**Tasks for this exercise**
1) In the passage on the Georgia Public Library Service, in what month and year did the agency move to the Georgia Board of Regents and University System of Georgia?
2) List every subheading that appears under "Services" in the passage on the Georgia Public Library Service.

**Document segment**
____
The Georgia Public Library Service (GPLS) is the state agency for libraries in the U.S. State of Georgia and a unit of the University System of Georgia. The service was initially founded in 1996 after the inception of the Library Services and Technology Act (LSTA), and in July 2000 moved from the Georgia Department of Technical and Adult Education (DTAE) to the Georgia Board of Regents and University System of Georgia. Julie Walker is the current State Librarian.

==Services==
===PINES===

Established in 1999 the Public Information Network for Electronic Services (PINES) is the nearly statewide library consortium and its online library catalog of the Georgia Public Library Service. PINES effectively turns most of the state of Georgia into one huge library with 284 library facilities in 143 counties across the state. PINES also developed Evergreen, an open-source integrated library system which is used worldwide in approximately 1,800 libraries to run their consortial catalogs.

===GALILEO===

GeorgiA LIbrary LEarning Online (GALILEO), is an initiative the Board of Regents of the University System of Georgia to bring subscription-only database access to thousands of libraries throughout Georgia. Participating libraries in the state have access to hundreds of databases containing over 400,000 serial titles in full text and over 100,000 e-books. Other resources offered to the more than 2,000 organizations involved with GALILEO include encyclopedias, legal resources, business directories, and government publications.

GALILEO also runs the Digital Library of Georgia which is an online public collection of documents and media covering the history of Georgia. Large archives of newspapers are continuously digitized and added to this collection.

===GLS===
Georgia Library Services for the blind and print disabled (GLS) is an accessible library service in Georgia that provides reading materials to those who, due to disabilities, are unable to read standard print. This includes people with varying levels of visual acuity, those unable to turn pages, or any other individual certified by a medical doctor as having a reading disability.

===GPLS News===
The Georgia Public Library Service also runs a bimonthly publication regarding its affiliated organizations.
____
**Dataset**
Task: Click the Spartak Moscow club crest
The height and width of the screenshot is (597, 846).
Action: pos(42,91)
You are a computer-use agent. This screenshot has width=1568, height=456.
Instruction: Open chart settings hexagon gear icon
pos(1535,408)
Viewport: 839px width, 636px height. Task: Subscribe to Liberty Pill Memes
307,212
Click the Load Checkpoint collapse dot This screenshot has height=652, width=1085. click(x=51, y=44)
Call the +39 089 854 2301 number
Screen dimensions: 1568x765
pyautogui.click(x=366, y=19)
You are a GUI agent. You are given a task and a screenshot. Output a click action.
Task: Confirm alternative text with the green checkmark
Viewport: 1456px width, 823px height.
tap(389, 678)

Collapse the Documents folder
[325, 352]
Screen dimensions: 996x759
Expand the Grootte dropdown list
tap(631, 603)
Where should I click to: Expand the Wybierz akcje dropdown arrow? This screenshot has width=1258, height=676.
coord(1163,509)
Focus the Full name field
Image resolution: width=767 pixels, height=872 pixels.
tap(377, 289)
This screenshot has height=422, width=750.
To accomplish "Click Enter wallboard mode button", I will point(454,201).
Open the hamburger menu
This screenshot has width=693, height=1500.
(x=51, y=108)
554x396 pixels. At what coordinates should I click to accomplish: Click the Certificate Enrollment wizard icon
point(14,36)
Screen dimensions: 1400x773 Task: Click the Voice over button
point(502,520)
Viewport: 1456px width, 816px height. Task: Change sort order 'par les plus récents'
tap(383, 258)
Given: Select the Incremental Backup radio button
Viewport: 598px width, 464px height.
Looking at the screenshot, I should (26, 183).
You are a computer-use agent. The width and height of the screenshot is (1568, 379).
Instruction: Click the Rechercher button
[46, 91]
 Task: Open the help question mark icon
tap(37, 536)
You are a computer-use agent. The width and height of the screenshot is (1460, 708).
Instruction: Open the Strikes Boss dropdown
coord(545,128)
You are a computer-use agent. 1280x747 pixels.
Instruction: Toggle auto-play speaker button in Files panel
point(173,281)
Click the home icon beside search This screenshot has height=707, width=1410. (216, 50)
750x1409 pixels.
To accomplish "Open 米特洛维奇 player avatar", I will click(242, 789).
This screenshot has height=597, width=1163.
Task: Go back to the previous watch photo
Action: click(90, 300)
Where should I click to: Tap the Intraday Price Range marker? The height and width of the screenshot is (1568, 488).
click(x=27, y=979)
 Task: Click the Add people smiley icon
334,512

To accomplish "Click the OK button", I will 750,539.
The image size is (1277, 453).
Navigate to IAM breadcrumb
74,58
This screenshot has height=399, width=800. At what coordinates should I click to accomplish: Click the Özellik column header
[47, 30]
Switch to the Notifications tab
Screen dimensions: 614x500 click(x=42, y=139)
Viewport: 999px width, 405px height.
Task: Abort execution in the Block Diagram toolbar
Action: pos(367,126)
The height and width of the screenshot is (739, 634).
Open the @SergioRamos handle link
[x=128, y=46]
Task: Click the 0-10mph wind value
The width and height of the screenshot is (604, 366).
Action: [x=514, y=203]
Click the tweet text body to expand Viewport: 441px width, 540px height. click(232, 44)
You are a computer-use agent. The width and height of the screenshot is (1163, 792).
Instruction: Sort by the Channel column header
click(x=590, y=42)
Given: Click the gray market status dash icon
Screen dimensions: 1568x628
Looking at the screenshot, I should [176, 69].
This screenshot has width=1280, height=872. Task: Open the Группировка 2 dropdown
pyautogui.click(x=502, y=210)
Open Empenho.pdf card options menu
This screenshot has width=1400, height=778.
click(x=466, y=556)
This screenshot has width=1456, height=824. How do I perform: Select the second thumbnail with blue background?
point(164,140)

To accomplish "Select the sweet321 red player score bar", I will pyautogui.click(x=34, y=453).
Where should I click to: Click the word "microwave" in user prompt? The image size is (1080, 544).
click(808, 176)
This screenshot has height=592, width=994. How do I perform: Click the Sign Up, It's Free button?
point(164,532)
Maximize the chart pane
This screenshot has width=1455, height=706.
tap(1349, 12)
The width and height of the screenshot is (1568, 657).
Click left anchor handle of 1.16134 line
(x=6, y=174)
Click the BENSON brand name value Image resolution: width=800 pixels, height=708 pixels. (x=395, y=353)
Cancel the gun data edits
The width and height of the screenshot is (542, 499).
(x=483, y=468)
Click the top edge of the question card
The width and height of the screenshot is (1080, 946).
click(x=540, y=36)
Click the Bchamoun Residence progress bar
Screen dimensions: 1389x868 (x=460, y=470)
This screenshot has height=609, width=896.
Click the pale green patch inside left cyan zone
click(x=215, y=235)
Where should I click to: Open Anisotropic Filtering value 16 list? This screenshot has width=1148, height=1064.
____
**Results for the exercise**
1) July 2000

2)
PINES
GALILEO
GLS
GPLS News